"Gayle, are you depressed?" my best friend asked me last week. "Depressed, no. Well, maybe a little." Then as I thought about what I had just told her - how I spent all day Wednesday deciding whether or not to go to the grocery store. I answered, "Yeah, I am depressed."
Why is it so hard to see it and admit it? I have figured for years that I have a little seasonal affective disorder. In October I am ready to hibernate and emerge in the spring. But this year, it seems to have gotten a little worse lately. I called my friend up the next day. "Gee, thanks, Vic. I may have been depressed, but I wasn't sad until you pointed it out."

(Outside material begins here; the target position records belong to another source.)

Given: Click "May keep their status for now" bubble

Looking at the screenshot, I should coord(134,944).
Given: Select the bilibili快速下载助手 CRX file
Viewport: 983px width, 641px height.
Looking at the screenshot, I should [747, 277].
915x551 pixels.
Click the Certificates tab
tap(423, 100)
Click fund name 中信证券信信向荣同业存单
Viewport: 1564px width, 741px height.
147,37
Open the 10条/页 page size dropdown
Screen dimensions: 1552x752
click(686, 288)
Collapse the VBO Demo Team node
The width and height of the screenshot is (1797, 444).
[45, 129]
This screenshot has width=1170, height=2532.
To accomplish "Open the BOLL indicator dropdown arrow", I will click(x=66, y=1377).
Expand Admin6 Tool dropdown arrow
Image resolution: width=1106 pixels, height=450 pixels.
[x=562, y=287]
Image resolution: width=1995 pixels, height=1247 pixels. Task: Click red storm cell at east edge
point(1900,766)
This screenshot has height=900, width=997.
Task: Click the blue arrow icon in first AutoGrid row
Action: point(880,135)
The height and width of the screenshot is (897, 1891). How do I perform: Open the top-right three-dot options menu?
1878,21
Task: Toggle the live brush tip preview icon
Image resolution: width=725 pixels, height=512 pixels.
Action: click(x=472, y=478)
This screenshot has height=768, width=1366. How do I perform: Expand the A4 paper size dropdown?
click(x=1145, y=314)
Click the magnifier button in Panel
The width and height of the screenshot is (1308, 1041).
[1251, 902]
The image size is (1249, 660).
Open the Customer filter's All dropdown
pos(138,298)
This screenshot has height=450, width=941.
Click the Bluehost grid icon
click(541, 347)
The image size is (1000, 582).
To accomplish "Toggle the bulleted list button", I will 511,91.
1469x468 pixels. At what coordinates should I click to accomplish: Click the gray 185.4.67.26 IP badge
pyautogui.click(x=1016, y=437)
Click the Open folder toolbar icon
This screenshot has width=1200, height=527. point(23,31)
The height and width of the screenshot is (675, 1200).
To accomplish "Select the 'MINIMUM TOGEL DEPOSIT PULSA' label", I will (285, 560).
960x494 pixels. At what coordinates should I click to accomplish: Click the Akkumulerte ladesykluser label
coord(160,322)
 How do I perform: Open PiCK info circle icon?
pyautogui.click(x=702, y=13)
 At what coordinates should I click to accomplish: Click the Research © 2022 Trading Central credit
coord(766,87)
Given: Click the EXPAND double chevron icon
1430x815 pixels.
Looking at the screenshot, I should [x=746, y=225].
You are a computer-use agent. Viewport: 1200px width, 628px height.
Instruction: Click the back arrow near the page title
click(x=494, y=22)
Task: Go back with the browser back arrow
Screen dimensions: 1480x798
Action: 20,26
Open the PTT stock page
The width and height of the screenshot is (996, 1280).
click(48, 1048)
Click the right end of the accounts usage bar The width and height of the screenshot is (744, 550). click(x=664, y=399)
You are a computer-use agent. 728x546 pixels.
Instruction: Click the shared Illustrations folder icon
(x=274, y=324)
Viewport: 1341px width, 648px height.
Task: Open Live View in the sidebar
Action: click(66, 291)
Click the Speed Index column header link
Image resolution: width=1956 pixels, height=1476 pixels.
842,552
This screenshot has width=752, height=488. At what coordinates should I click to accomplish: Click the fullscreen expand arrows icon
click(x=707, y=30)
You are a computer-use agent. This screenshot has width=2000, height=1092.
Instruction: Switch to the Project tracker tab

For me, the red flag is decision-making. I remember going on vacation with our toddler and baby in 1990. I was supposed to be packed and ready to go when my husband,John, came home from work. He found me crying in the living room, surrounded by empty suitcases and piles of clothes. Since it was October, I couldn't decide whether to take summer clothes or sweaters to North Carolina. My dear husband said, "Well, we are driving a truck. Pack them all." And we did. While we were on vacation, I realized I probably had postpartum depression. That was my first experience with depression.
What am I going to do? Go on a daily treasure hunt for joy, happiness, grace, and love. I'm going to sit in the sun and read a good book. Go for walks with friends. Laugh and play with my grandbaby and drink in her baby smell. Take pictures of baby calves. Sing songs and play the guitar. Set up the hammered dulcimer and play it again. I am going to the mountains with my love and ride 4-wheelers. Camp with my family. Sing around the campfire. Go bowling at Bass Pro with family and friends. Read the Bible and pray. Watch The Voice with Barry and Victoria. Eat taco salad and visit with our kids. I am doing most of those things now, but I'm going to savor them, drink them in as though they are life-giving, which they are.
What am I not going to do? Worry about what I am not doing or getting done. Think I have to be doing something, anything so I can be someone or anyone. And when I am ready, I will know what is essential to my life.